There is one other way to convert a `UPolytype` to a `UType`, which happens when we want to check that an expression has a polymorphic type specified by the user. For example, `let foo : forall a. a -> a = \x.3 in ...` should be a type error, because the user specified that `foo` should have type `forall a. a -> a`, but then gave the implementation `\x.3` which is too specific. In this situation we can’t just `instantiate` the polytype—that would create a unification variable for `a`, and while typechecking `\x.3` it would unify `a` with `nat`. But in this case we don’t want `a` to unify with `nat`—it has to be held entirely abstract, because the user’s claim is that this function will work for any type `a`.

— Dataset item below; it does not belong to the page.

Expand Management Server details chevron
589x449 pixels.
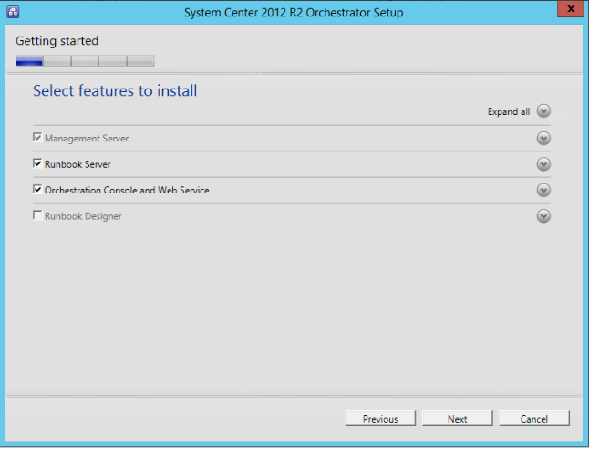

Instead of generating unification variables, we instead want to generate what are known as Skolem variables. Skolem variables do not unify with anything other than themselves. So how can we get `unification-fd` to do that? It does not have any built-in notion of Skolem variables. What we can do instead is to just embed the variables within the `UType` as `UTyVar`s instead of `UVar`s! `unification-fd` does not even know those are variables; it just sees them as another rigid part of the structure that must be matched exactly, just as a `TyFun` has to match another `TyFun`. The one remaining issue is that we need to generate fresh Skolem variables; it certainly would not do to have them collide with Skolem variables from some other `forall`. We could carry around our own supply of unique names in the `Infer` monad for this purpose, which would probably be the “proper” way to do things; but for now I did something more expedient: just get `unification-fd` to generate fresh unification variables, then rip the (unique! fresh!) `Int`s out of them and use those to make our Skolem variables.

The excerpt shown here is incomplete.